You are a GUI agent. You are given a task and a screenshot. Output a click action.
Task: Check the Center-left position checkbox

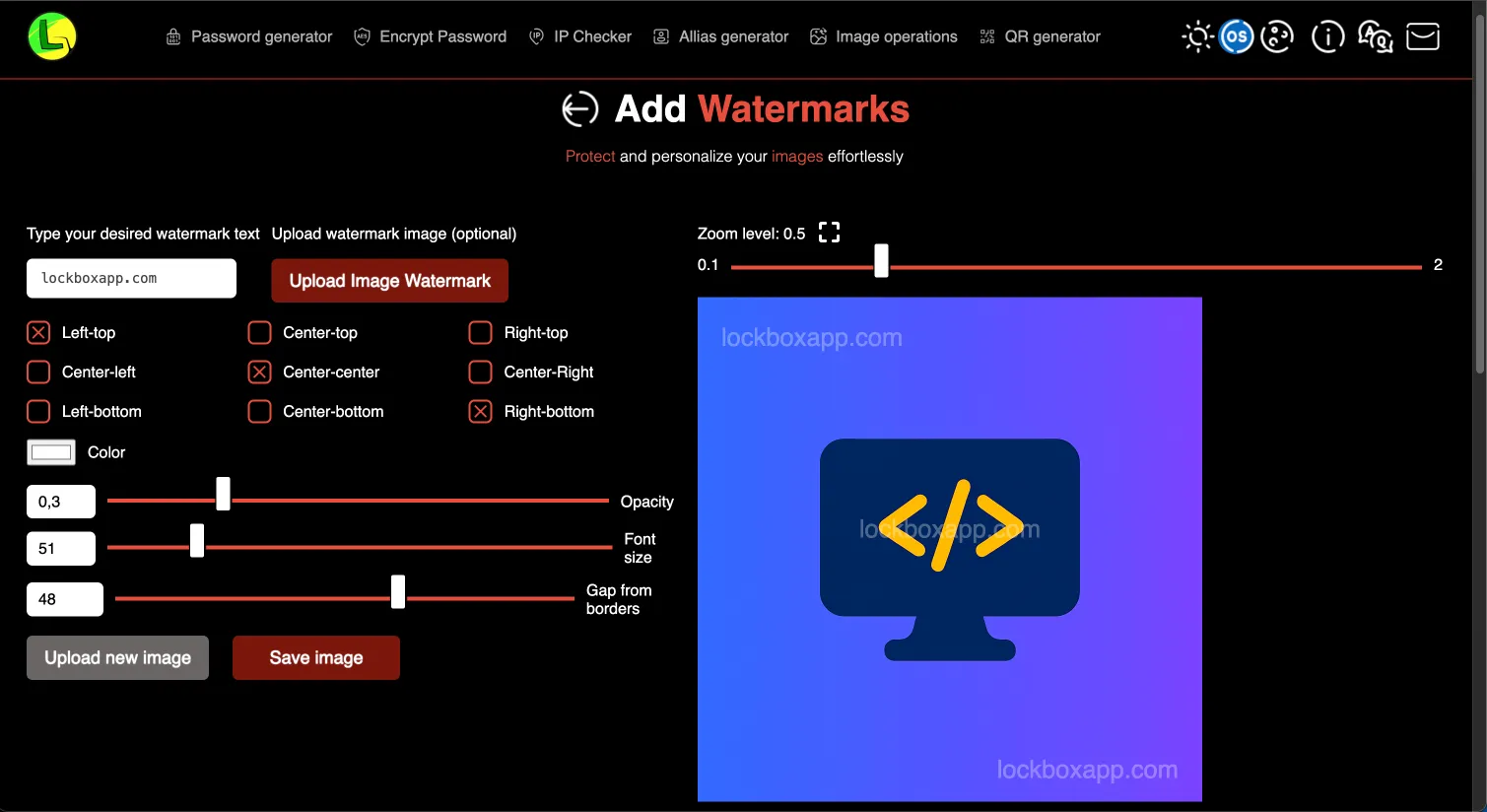(38, 372)
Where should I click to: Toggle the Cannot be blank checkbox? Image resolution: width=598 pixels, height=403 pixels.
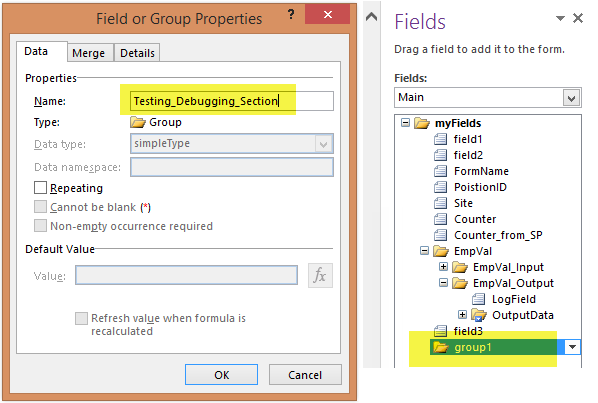pos(40,207)
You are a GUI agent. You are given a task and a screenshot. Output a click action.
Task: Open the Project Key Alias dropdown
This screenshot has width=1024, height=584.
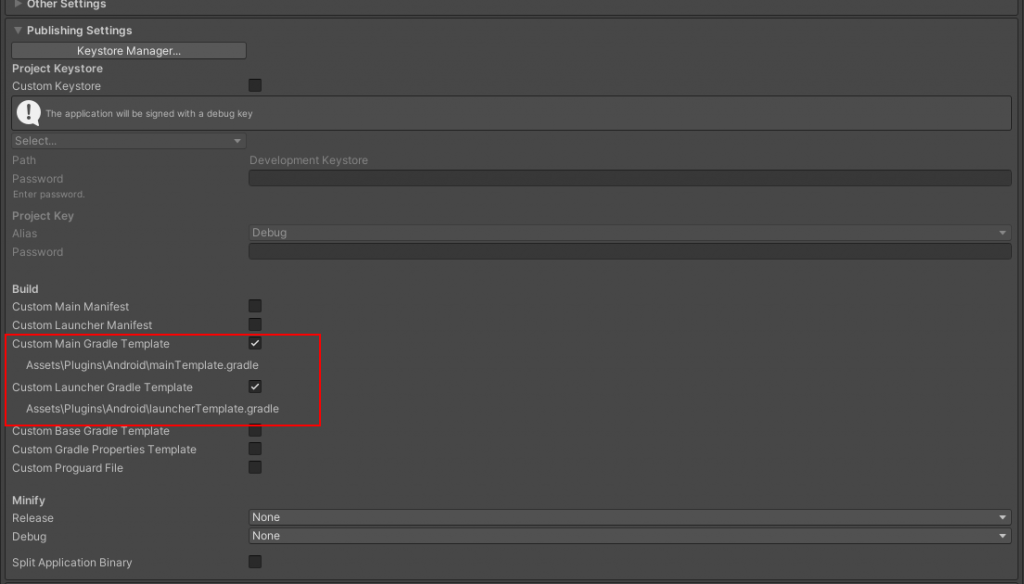[x=629, y=233]
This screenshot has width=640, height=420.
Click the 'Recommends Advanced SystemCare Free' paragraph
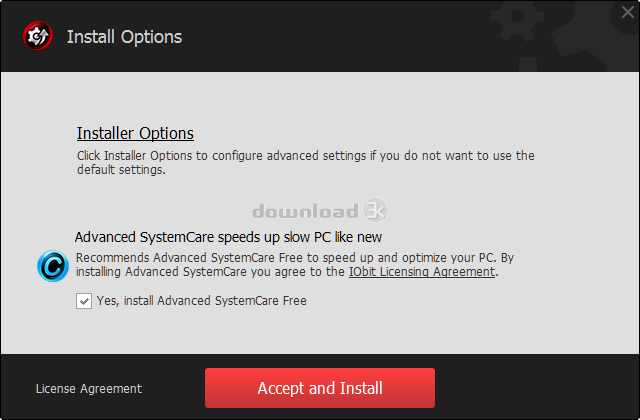tap(295, 264)
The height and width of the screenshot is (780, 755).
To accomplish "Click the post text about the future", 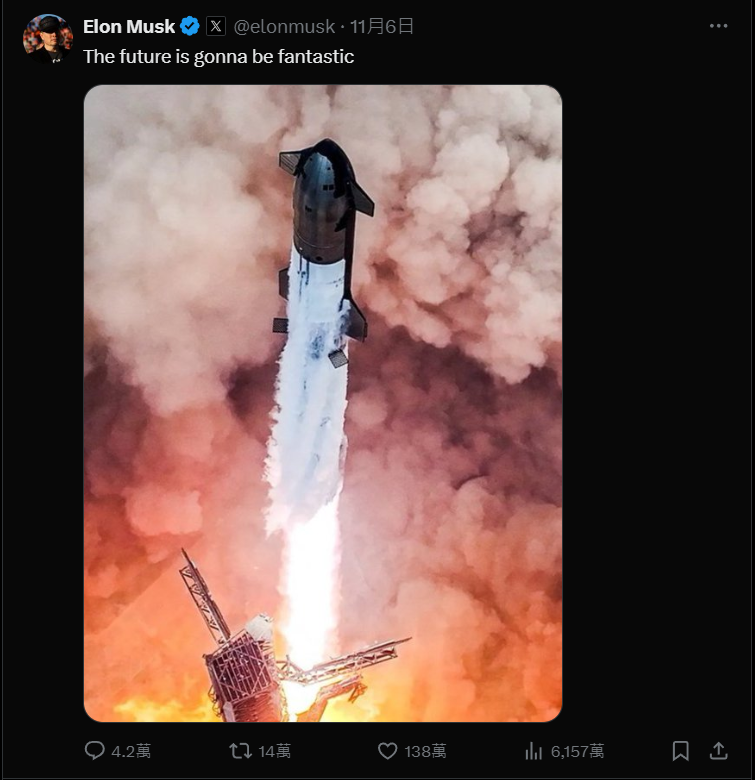I will (x=218, y=57).
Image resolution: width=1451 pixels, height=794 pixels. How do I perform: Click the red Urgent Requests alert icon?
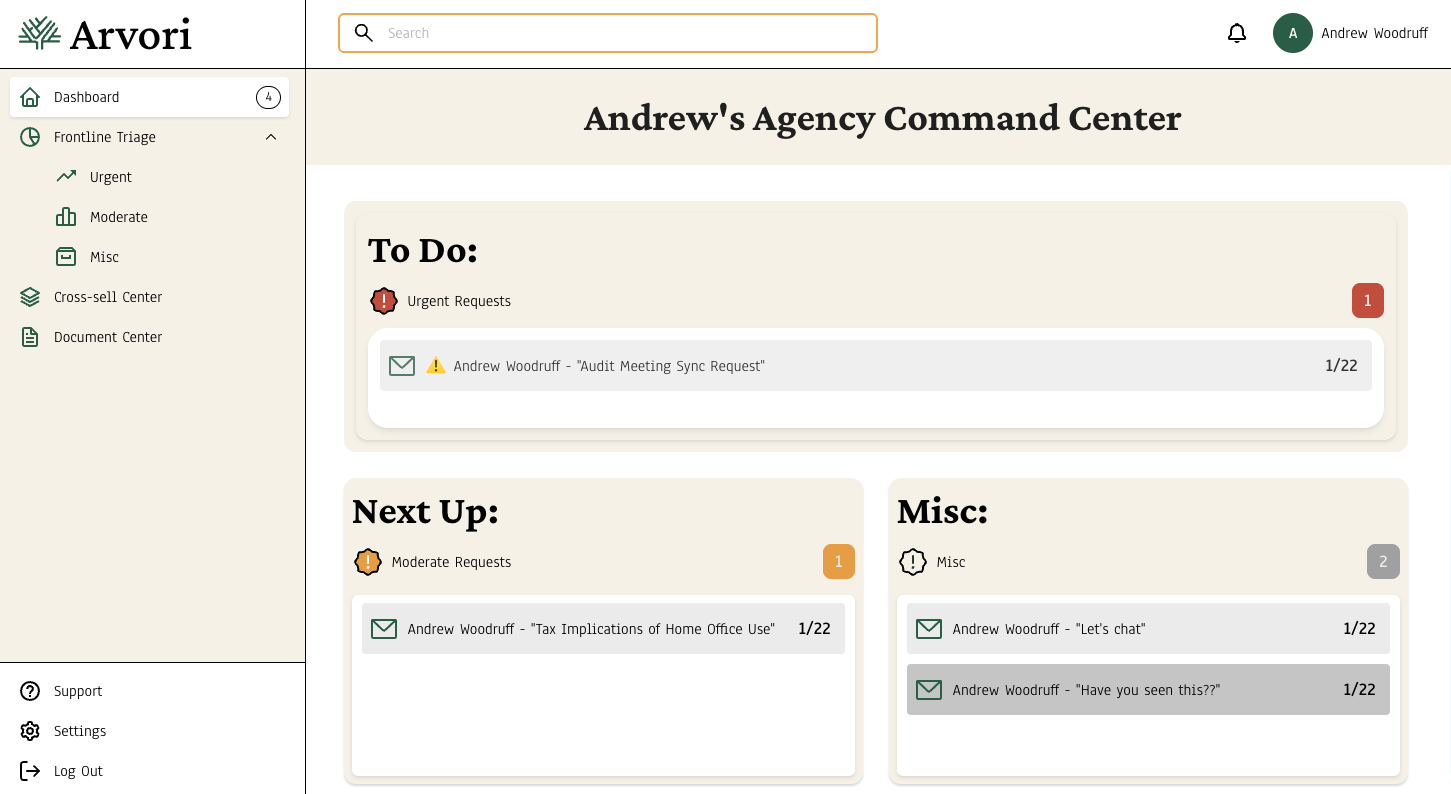coord(384,301)
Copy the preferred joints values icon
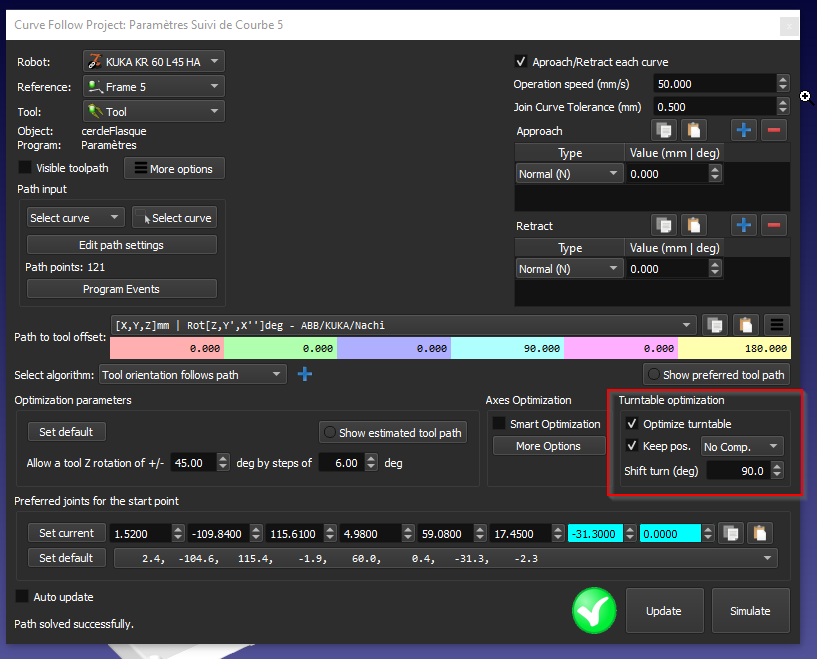The image size is (817, 659). pos(732,533)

[Work to complete]
From the first line of the entries above down to the line holding "Task: Open the Project Key Alias dropdown", quote each line exactly and nothing else, skipping pictures.

[Exercise answer]
You are a GUI agent. You are given a task and a screenshot. Output a click action.
Task: Check the Center-left position checkbox

(38, 372)
Where should I click to: Toggle the Cannot be blank checkbox? Image resolution: width=598 pixels, height=403 pixels.
pos(40,207)
You are a GUI agent. You are given a task and a screenshot. Output a click action.
Task: Open the Project Key Alias dropdown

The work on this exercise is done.